Um pouco decepcionado, mas entendendo que havia tentado ultrapassar uma barreira sem que fosse autorizado para tal, eu o acompanhei com os olhos, enquanto ele entrava no elevador. Refeito, fiz o mesmo, subi, apanhei as malas e desci para o check-out. Chegando ao balcão da recepção, notei que o doutor Sabin estava sentado num dos sofás da recepção, provavelmente aguardando alguém. O que ocorreu em seguida mostra a dimensão da sua pessoa. Enquanto assinava a nota, notei que ele se aproximava de mim, com um ar paterno:

- “Você queria me dizer algo?”, disse em inglês ao chegar próximo de mim (relatarei com tradução simultânea, embora de má qualidade, pois meu inglês está muito pior).

- “Minha mulher e eu somos admiradores de seu trabalho. Ela é bióloga e sempre comenta a importância de seu trabalho em sala de aula”, respondi também em inglês, àquelas alturas para lá de claudicante.
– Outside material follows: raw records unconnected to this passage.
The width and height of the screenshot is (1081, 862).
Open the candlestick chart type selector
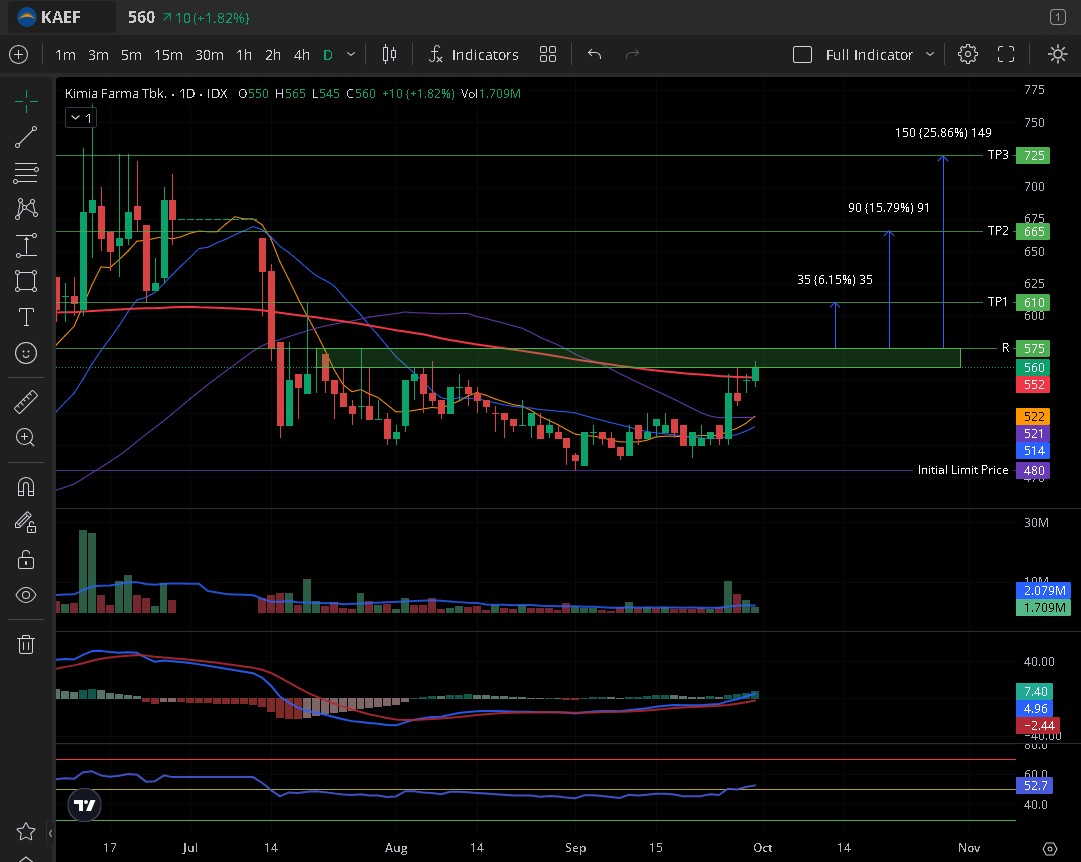click(x=389, y=55)
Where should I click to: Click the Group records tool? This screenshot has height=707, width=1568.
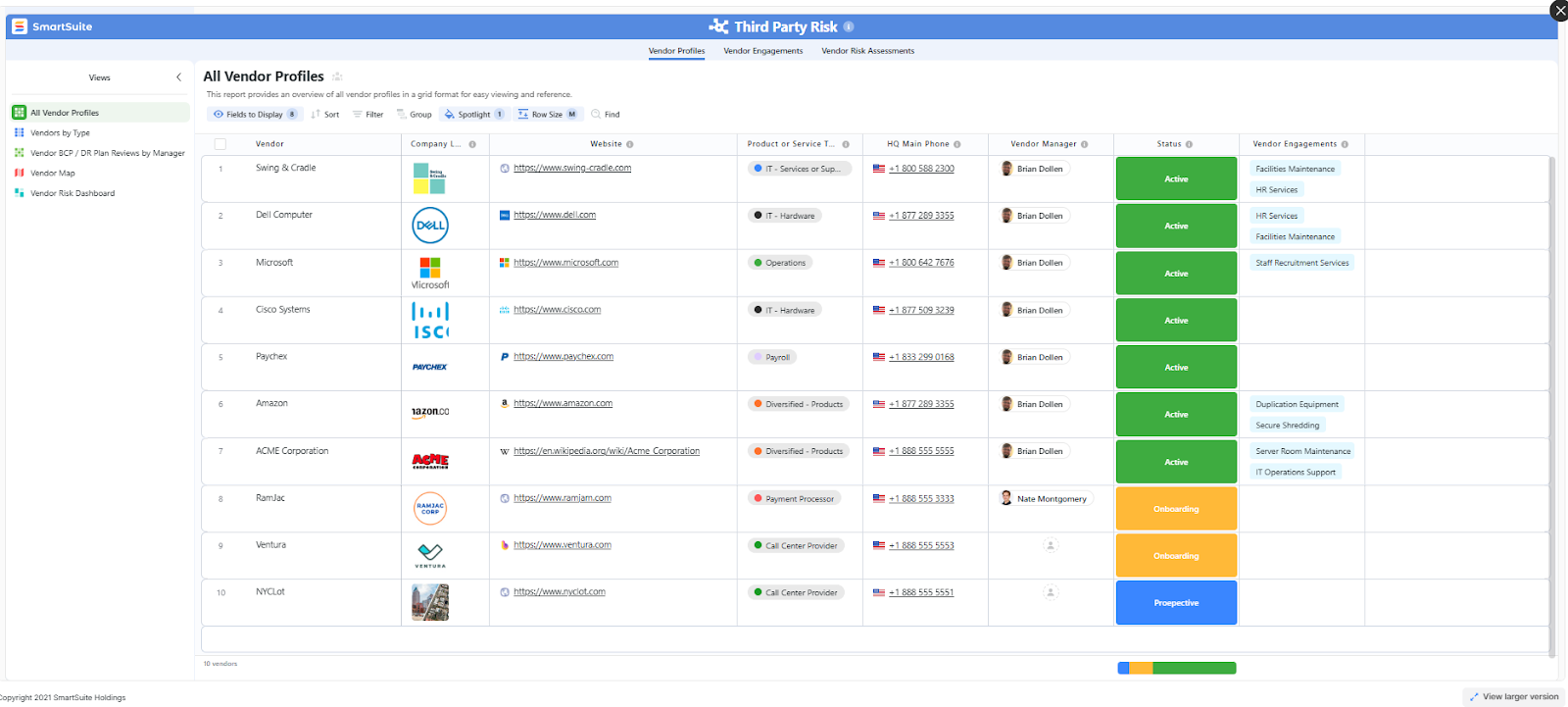414,115
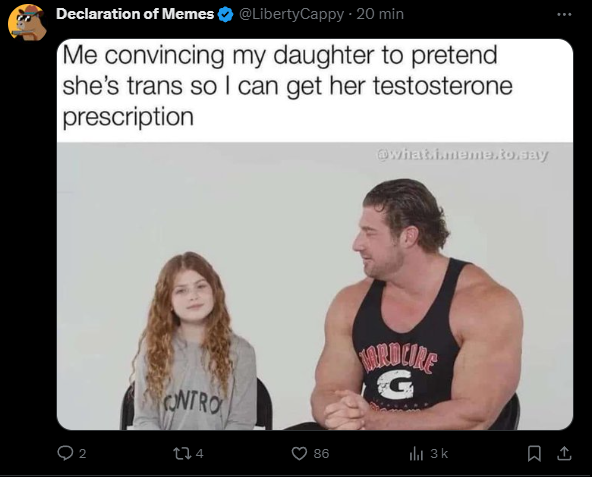Open the 20 min timestamp link
Image resolution: width=592 pixels, height=477 pixels.
[380, 14]
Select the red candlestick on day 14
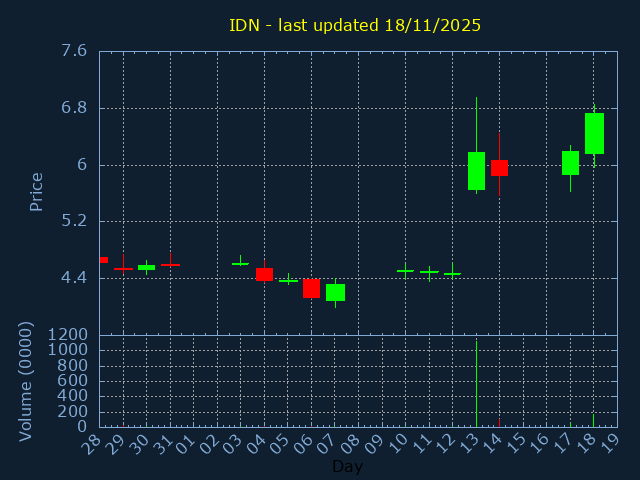Viewport: 640px width, 480px height. (499, 167)
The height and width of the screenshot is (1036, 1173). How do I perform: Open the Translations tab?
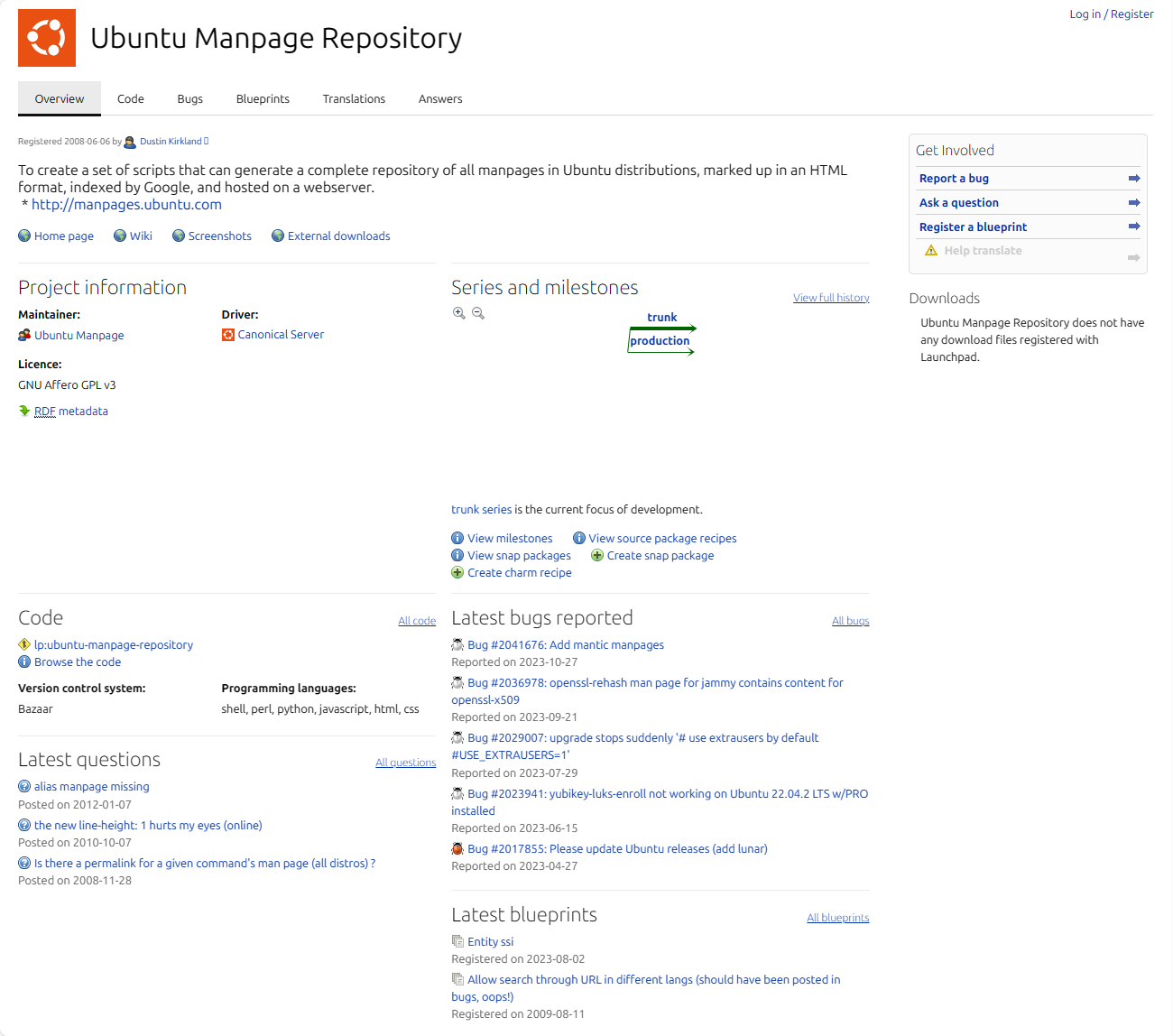(354, 98)
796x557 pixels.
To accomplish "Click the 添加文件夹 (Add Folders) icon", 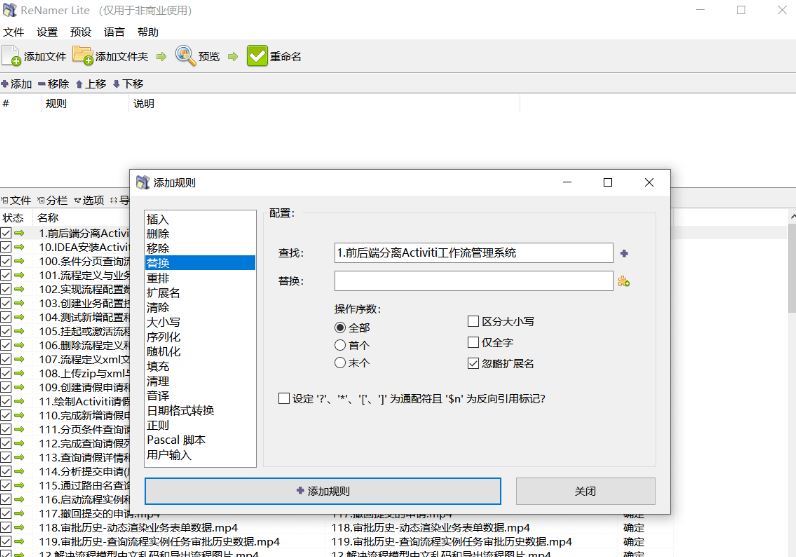I will 82,56.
- “E gostaria de um autógrafo seu para ela”, continuei, já estendendo uma caneta esferográfica de plástico branco, com letras azuis, provavelmente propaganda de alguma firma, que estava no meu bolso. Surpreendentemente, respondeu ele, num português firme, embora com sotaque:

- “Mas é claro... Você tem um papel?”

E num pedaço de papel azul claro que apanhou sobre o balcão, escreveu em bom português: “Tudo de bom para sua esposa. Albert B. Sabin”.